The deal certainly creates a formidable beast in the competitive world of online gambling. It will be three times bigger than anything else in the sector in terms of net gaming revenues, with €682m ($887.5m). It will be twice as big as the next player in terms of earnings before interest, tax, depreciation and amortisation, with €196m.

This raises questions for the companies’ rivals. Mr Batram says: “Where does it leave the likes of 888? In online gaming, big is beautiful. It’s all about scale.” He believes the estimated €55m a year of synergies created by the merger is on the conservative side.

Smaller rivals will also take fright at the firepower at the disposal of the new entity. Martin Weigold, PartyGaming’s finance director, says a strong cash position and the opportunity to seek debt facilities in the capital markets “as and when required” would enable the enlarged group to expand further through acquisitions.

Nothing is ever straightforward in online gambling. Both parties are scarred by battles past with regulators.

In 2006, Norbert Teufelberger and Manfred Bodner, co-chief executives of Bwin, were arrested and detained in a French prison over the country’s anti-gambling laws for signing a shirt sponsorship deal with Monaco football club.

Anurag Dikshit, a PartyGaming co-founder, agreed to pay the US authorities $300m in 2008 after pleading guilty to an online gambling charge. The company itself, forced to abandon the lucrative US online poker market after anti-online gambling laws were voted through, signed a non-prosecution agreement with US authorities and agreed a $105m settlement.

But things are different now. France has a regulated market – not a particularly liberal one, say some operators – and less than a day before the merger announcement, the US took a step closer to new regulations. A vote in the House financial services committee agreed on measures that would legalise online poker and other forms of gambling.

Mr Teufelberger says France could be “a catalyst for more governments to regulate the market. The commercial reality is many governments are looking to increase their revenue base”.
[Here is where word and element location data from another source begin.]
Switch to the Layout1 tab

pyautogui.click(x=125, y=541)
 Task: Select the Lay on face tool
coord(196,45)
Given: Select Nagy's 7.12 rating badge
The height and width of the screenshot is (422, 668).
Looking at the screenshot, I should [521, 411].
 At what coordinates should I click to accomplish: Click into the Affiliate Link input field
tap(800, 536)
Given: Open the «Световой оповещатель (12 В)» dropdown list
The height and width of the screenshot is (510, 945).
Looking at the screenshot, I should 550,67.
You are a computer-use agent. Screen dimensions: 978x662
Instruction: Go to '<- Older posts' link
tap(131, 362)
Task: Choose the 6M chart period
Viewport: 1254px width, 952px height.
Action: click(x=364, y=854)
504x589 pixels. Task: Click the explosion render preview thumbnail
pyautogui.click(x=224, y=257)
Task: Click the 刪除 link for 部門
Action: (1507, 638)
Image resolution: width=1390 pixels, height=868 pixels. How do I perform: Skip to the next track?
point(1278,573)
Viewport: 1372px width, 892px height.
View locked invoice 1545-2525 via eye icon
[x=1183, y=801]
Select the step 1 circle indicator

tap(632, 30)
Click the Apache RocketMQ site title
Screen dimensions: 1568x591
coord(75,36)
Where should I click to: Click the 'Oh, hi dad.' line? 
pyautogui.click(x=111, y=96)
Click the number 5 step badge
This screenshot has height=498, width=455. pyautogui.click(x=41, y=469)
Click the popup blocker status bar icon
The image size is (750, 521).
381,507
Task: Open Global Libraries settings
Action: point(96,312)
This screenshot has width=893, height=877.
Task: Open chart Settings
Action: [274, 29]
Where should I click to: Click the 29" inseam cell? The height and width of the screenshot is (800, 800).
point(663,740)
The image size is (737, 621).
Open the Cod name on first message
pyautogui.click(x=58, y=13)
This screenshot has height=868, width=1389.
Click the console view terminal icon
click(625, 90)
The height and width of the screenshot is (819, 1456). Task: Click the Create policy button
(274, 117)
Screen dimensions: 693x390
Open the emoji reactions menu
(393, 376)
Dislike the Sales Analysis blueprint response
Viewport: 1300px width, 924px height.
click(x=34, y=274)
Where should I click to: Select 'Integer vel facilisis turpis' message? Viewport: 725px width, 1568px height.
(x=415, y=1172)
This outlook may tempt back some of the institutional investors that have had their fingers burned by past flirtations with the sector, or attract those that stayed away completely.

The creation of a new dominant player will at least generate some interest. “Given the size of it and that it will be quoted in London, it makes it a more investible proposition,” says Mr Batram.

“It will attract a few more people into the sector. Do I see a flood coming in? Not necessarily so. But it is happening at the same time as some progress in the US and when the deal is finalised, we will have had six months of trading in the French market.”

Some observers expect tension in the arrangement. Mr Ryan and Mr Teufelberger will be co-chief executives of the merged company. There are significant differences in how each company carries out operational control. Others remain concerned that Bwin’s business is dominated by the German market, where the regulatory outlook is hazy.

Mr Weigold acknowledges there may be trouble ahead. “It is a very complicated transaction. There aren’t too many cases of a Gibraltarian merging with an Austrian,” he says.